[Pixel coordinate grounding data]

====================

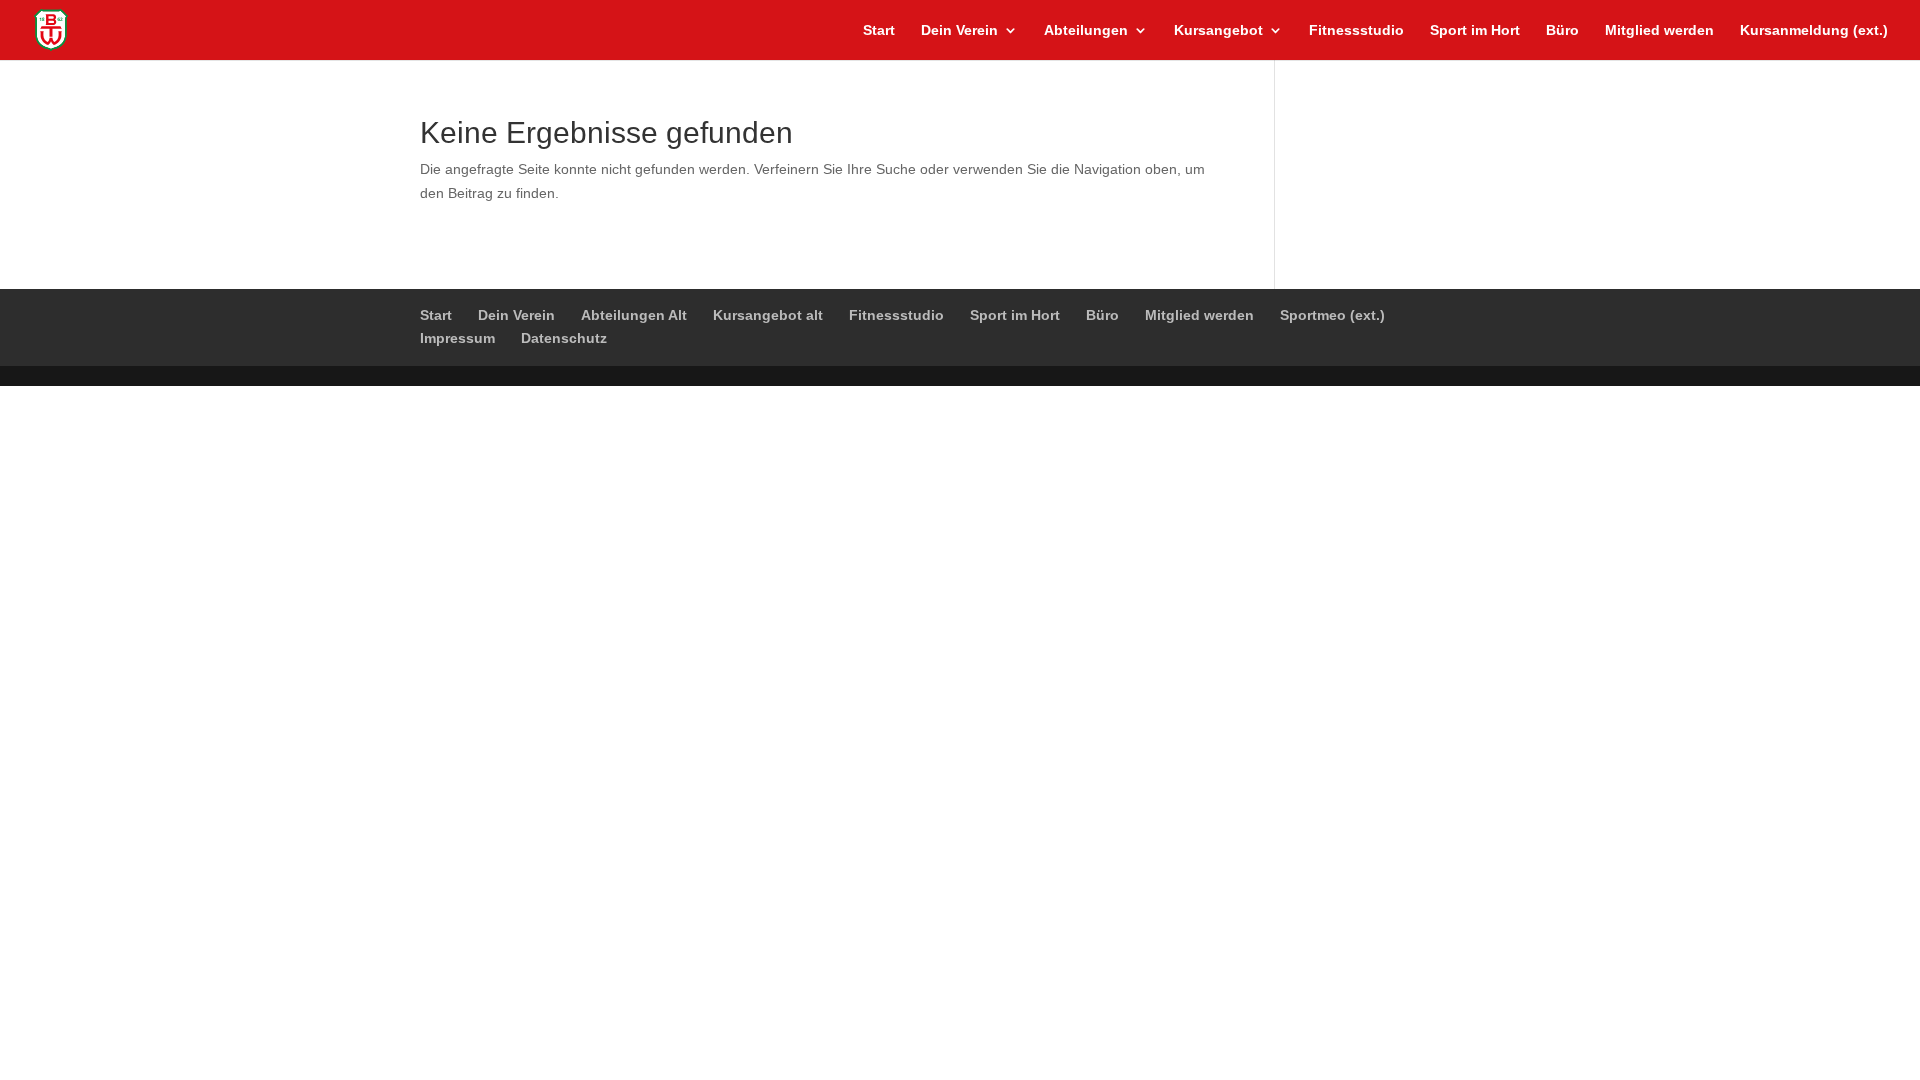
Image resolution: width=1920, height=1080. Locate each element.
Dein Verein (959, 30)
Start (879, 30)
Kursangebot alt (768, 315)
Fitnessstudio (1356, 30)
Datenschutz (564, 338)
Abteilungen (1086, 30)
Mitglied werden (1659, 30)
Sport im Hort (1475, 30)
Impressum (457, 338)
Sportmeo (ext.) (1332, 315)
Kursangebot (1218, 30)
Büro (1562, 30)
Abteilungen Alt (634, 315)
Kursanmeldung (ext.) (1814, 30)
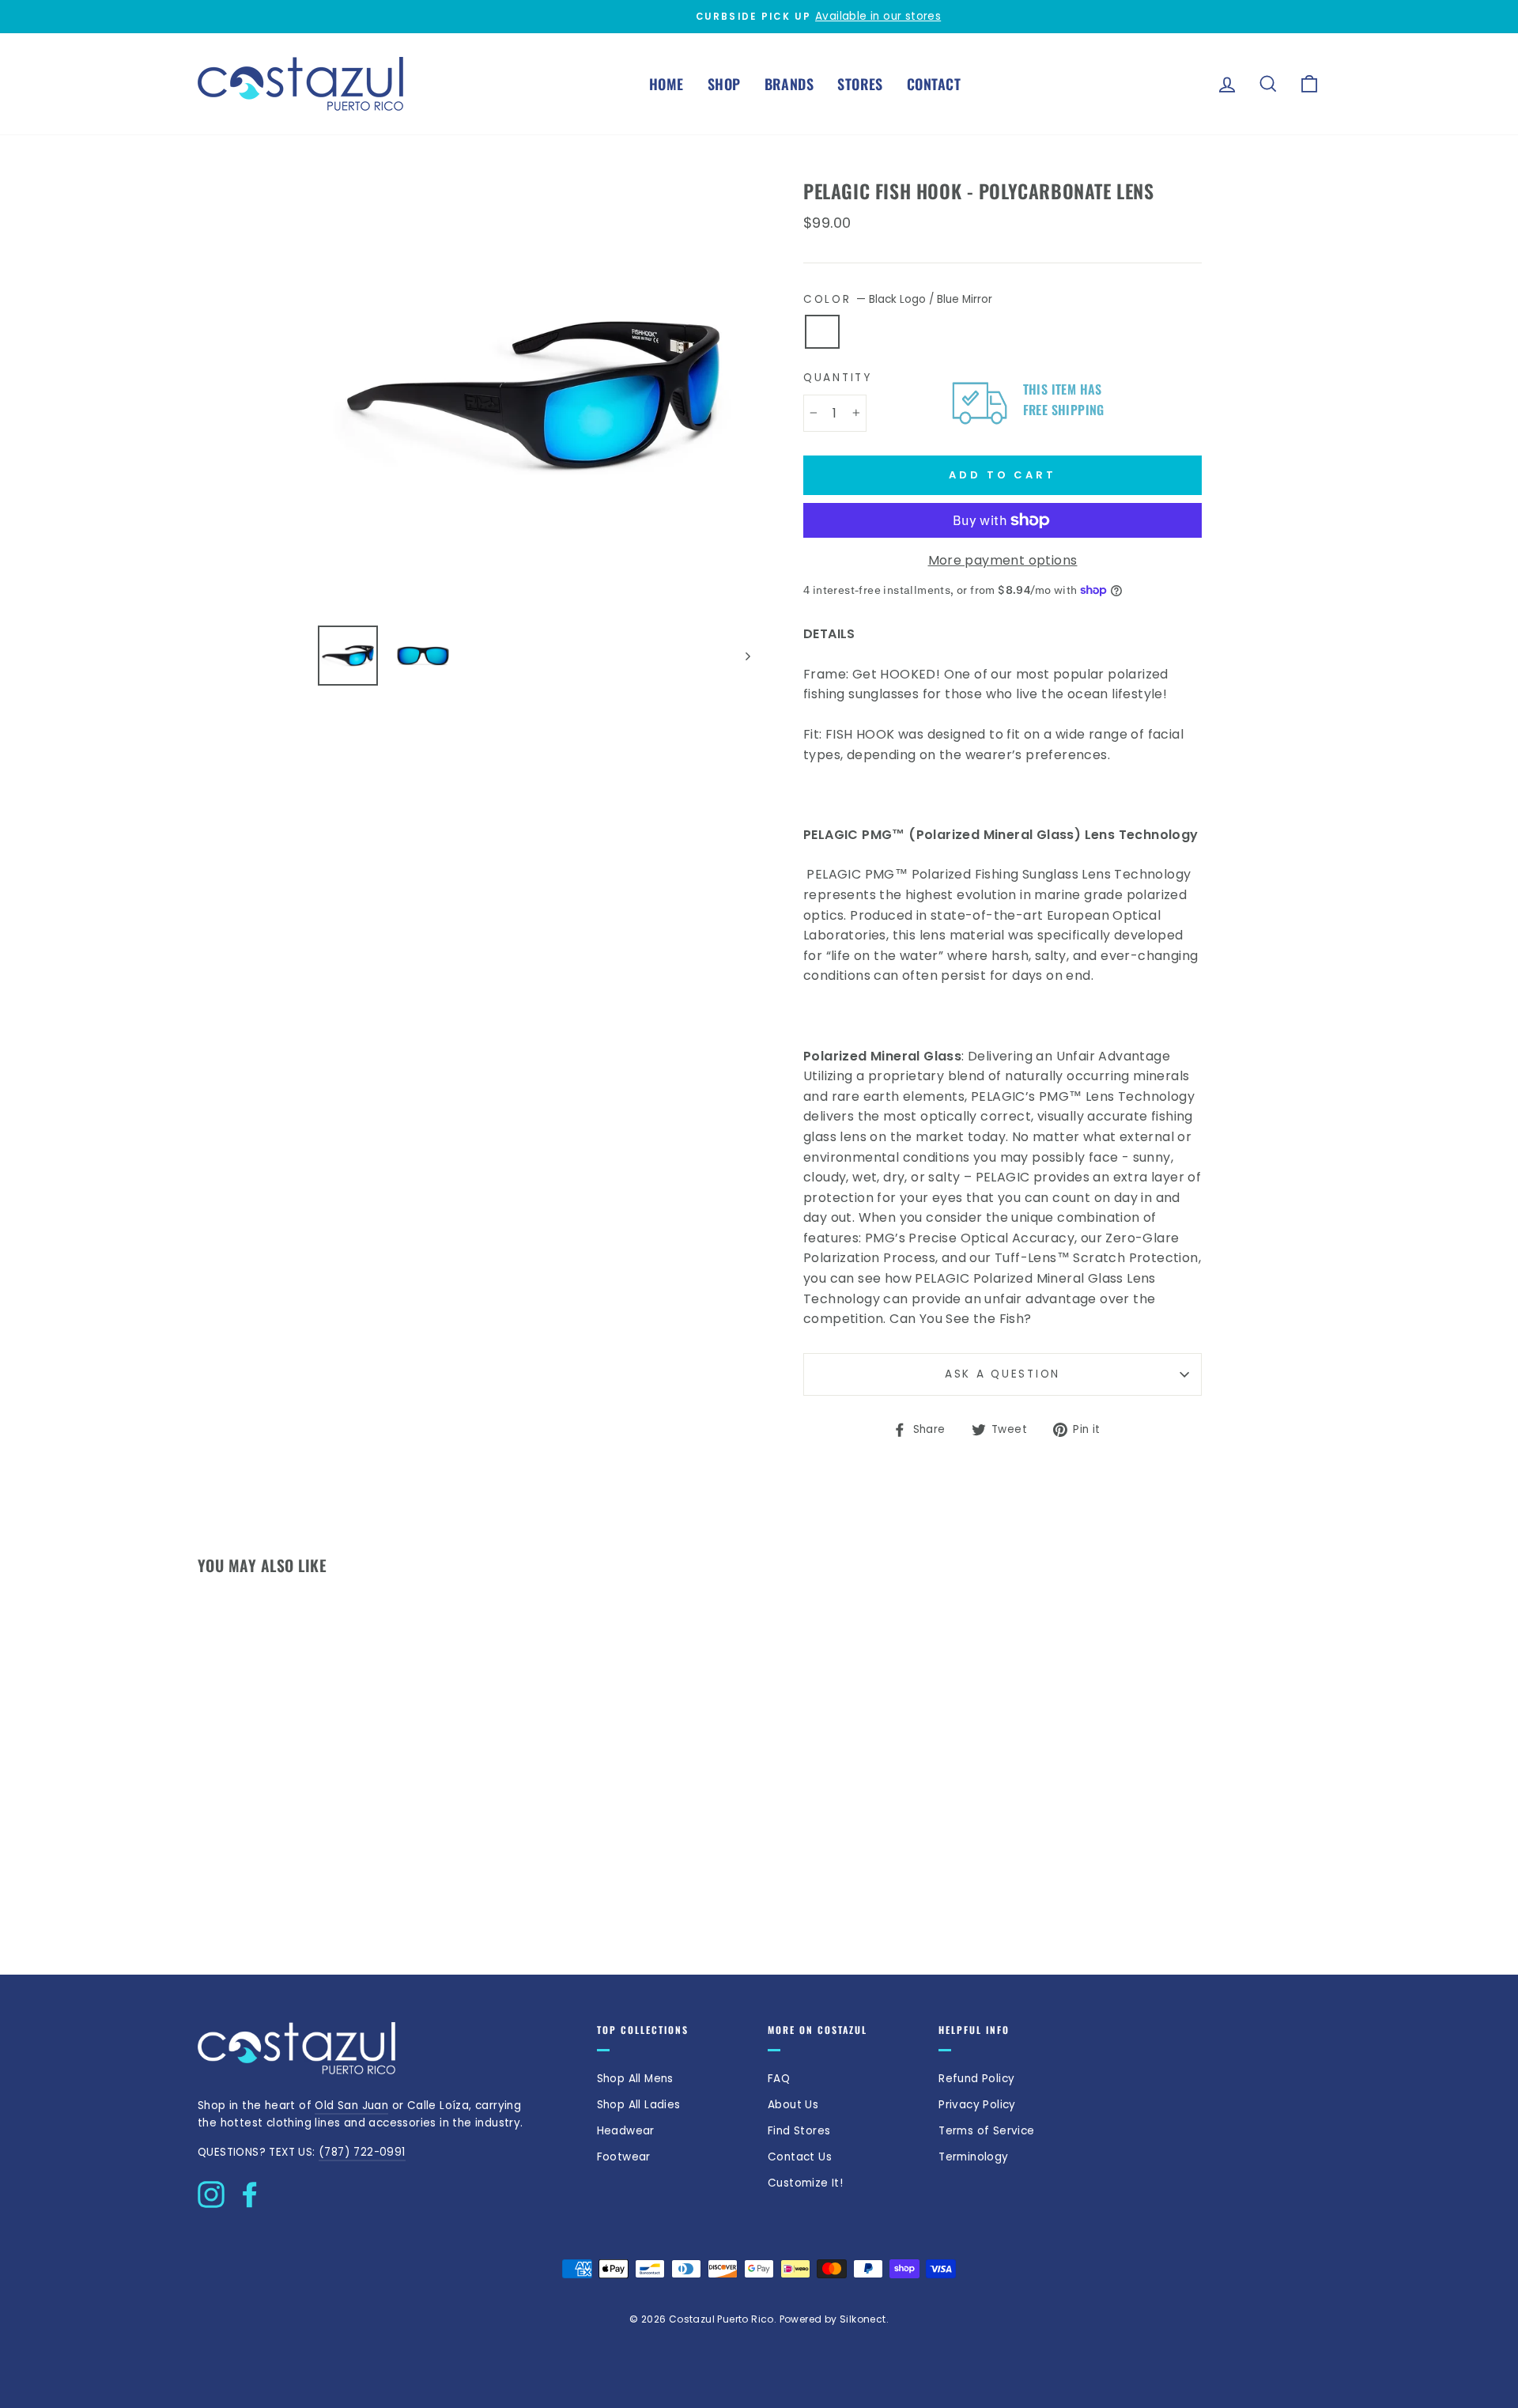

====================

» Problem details:
Only an exact copy belongs in the answer: the lines from the one containing "Kursangebot alt (768, 315)" through the end of the records, both ends included, minus the pictures.

» Problem solution:
Kursangebot alt (768, 315)
Fitnessstudio (1356, 30)
Datenschutz (564, 338)
Abteilungen (1086, 30)
Mitglied werden (1659, 30)
Sport im Hort (1475, 30)
Impressum (457, 338)
Sportmeo (ext.) (1332, 315)
Kursangebot (1218, 30)
Büro (1562, 30)
Abteilungen Alt (634, 315)
Kursanmeldung (ext.) (1814, 30)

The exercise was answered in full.